About this exercise: Say how many lines in the following entries include "computer", and add nothing else.

Dataset excerpts:
───
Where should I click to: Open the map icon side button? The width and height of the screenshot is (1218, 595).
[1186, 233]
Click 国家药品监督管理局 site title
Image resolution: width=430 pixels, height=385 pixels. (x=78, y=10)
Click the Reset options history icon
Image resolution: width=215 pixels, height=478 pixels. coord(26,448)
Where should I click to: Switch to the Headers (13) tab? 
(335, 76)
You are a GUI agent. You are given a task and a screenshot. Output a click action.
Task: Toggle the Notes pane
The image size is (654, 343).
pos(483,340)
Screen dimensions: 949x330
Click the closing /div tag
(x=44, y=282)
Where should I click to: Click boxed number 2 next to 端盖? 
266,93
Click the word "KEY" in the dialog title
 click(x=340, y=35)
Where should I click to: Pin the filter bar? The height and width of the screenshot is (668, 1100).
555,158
───
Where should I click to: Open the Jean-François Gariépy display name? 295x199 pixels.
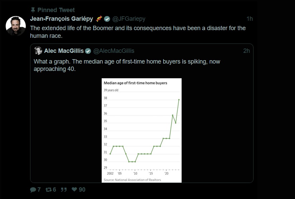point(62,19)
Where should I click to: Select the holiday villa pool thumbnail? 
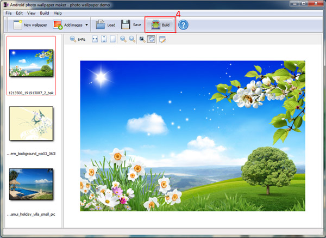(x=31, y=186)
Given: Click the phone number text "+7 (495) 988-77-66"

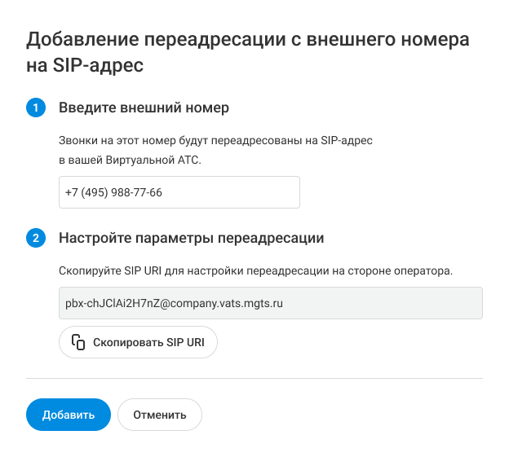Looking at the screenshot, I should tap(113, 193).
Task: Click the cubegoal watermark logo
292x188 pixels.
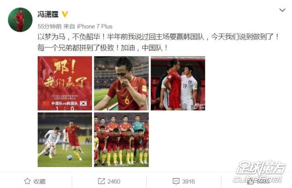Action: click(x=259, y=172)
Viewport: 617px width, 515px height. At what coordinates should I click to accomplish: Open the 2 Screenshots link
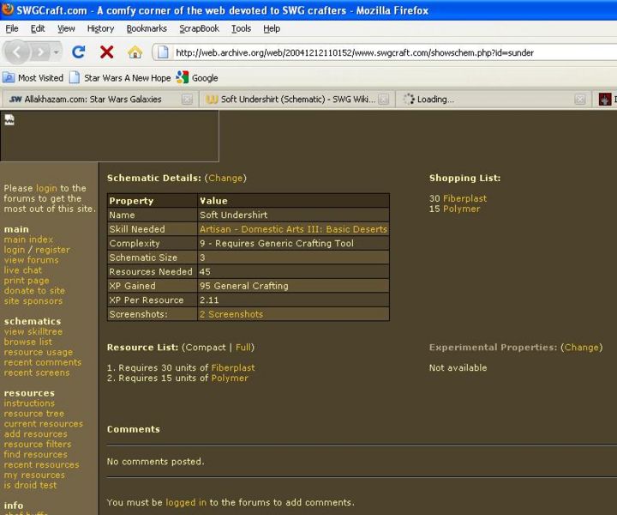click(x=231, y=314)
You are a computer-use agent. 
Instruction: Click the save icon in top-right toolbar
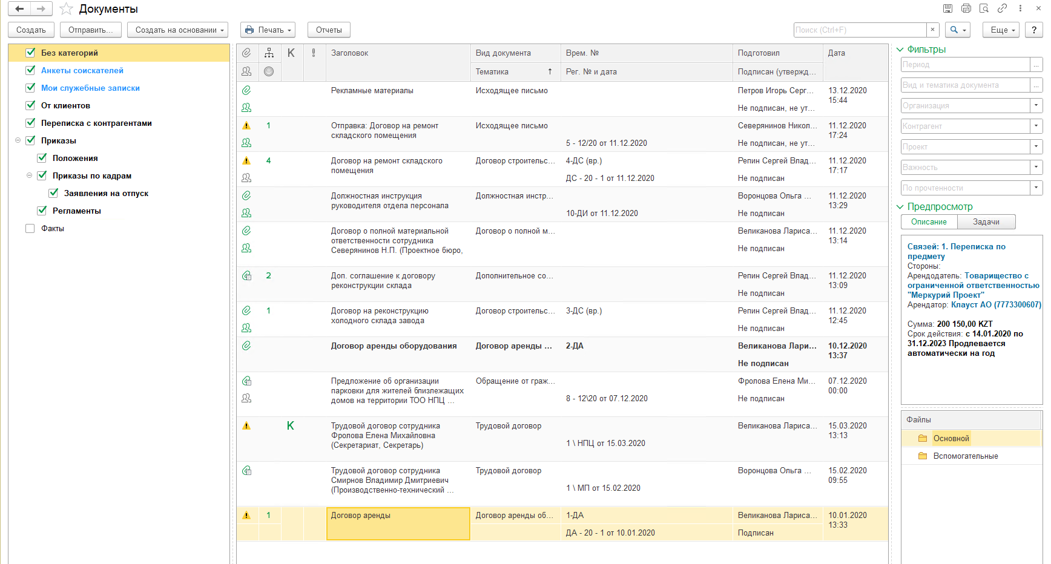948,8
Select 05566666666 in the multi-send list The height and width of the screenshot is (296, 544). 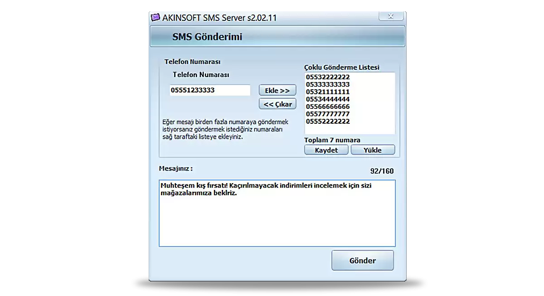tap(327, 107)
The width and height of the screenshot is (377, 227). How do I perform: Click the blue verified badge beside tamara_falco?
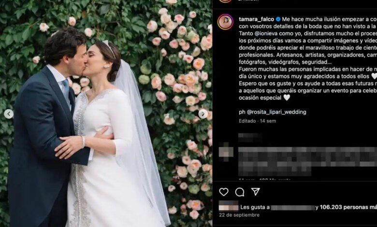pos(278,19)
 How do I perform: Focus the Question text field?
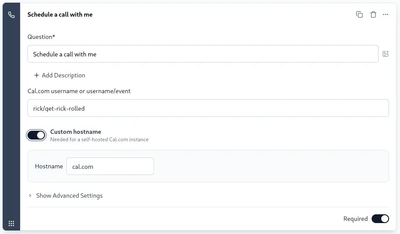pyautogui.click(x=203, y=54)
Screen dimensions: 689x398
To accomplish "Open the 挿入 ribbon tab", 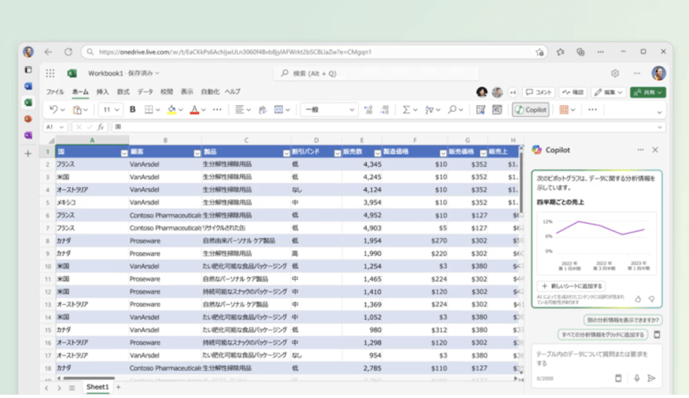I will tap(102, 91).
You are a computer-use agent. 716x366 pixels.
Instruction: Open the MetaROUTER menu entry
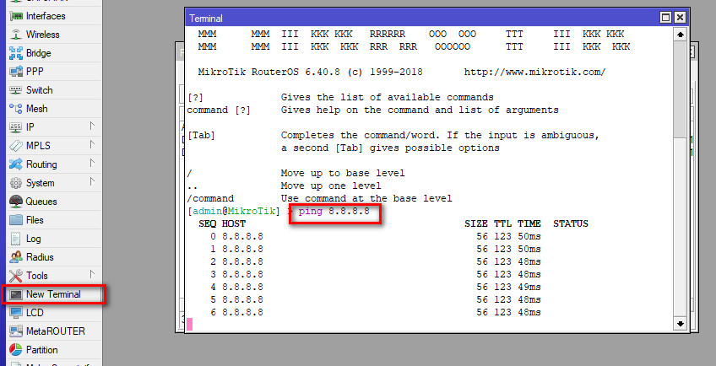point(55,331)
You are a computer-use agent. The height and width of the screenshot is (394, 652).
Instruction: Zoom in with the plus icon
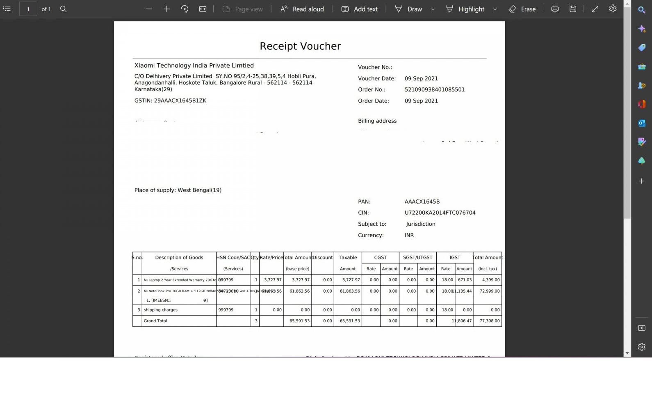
───
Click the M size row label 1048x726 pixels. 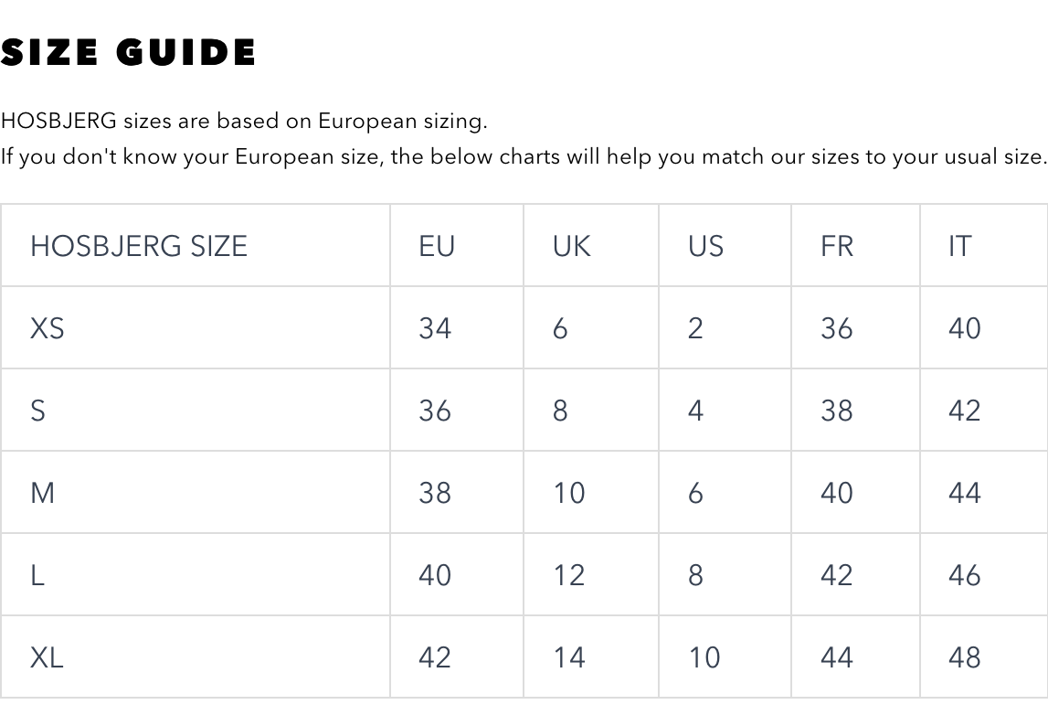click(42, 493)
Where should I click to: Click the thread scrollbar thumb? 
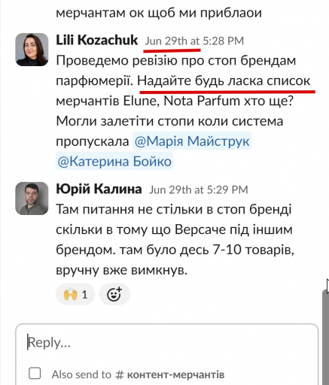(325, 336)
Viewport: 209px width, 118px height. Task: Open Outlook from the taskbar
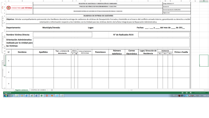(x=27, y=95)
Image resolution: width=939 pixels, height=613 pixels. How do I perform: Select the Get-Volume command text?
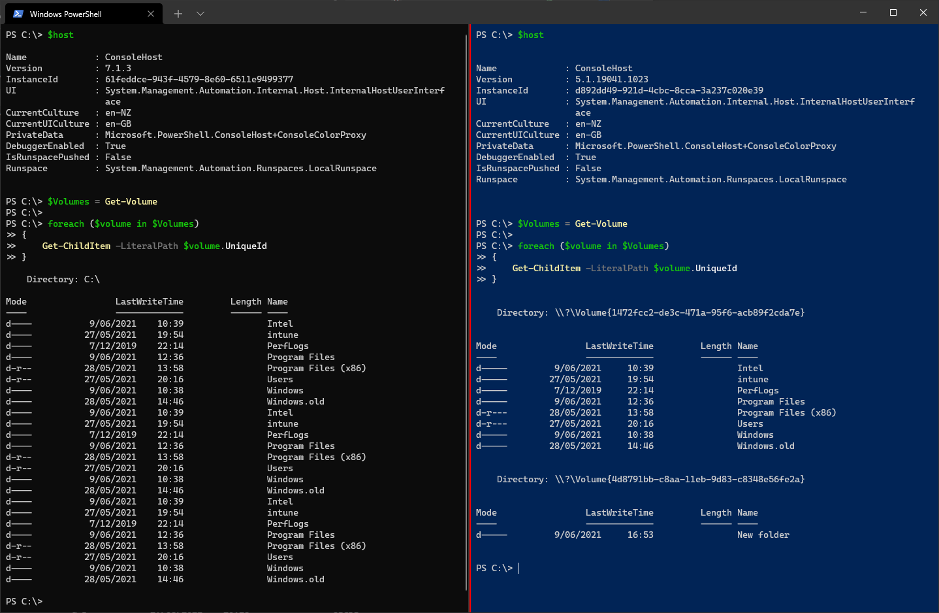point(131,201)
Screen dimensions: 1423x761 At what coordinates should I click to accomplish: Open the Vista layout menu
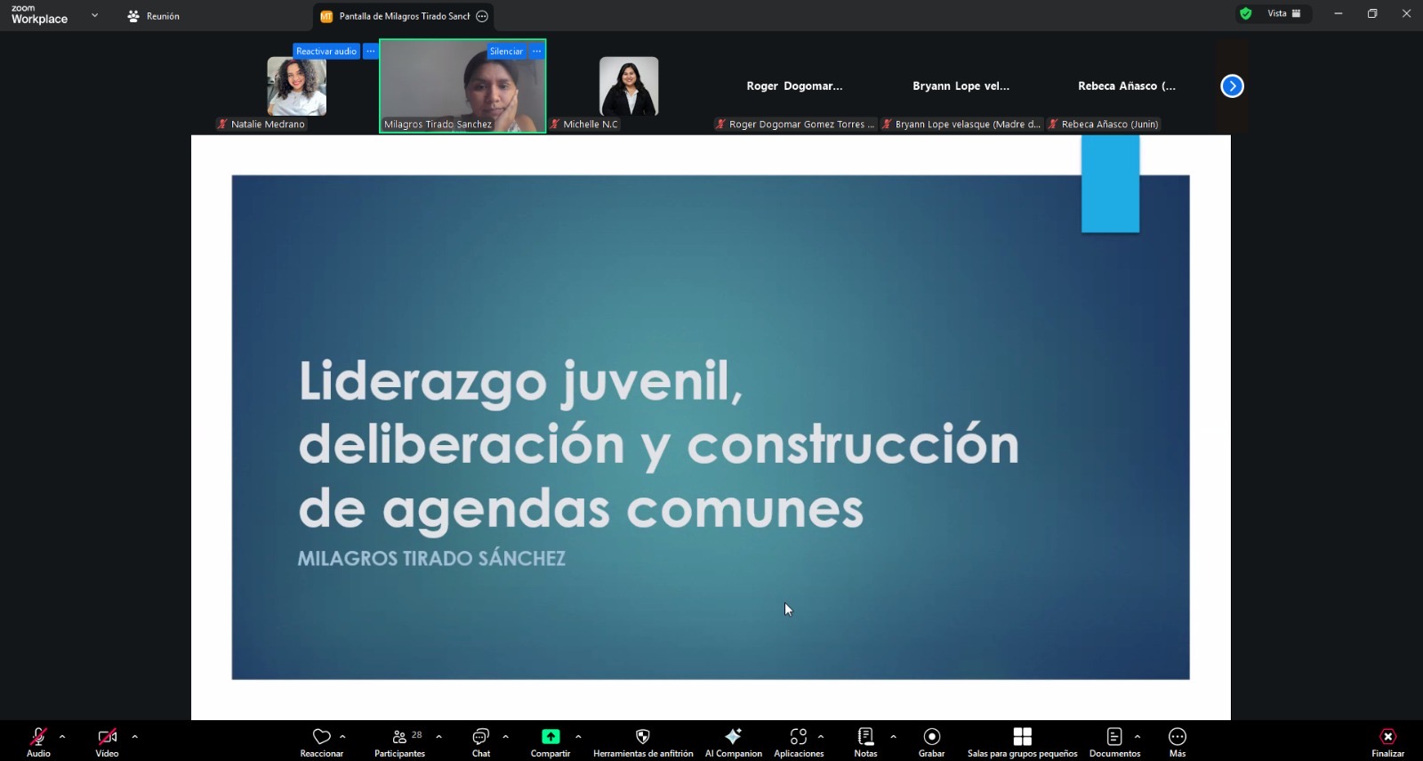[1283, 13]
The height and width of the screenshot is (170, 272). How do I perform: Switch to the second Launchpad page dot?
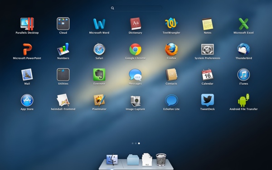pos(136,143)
───
Answer space: 3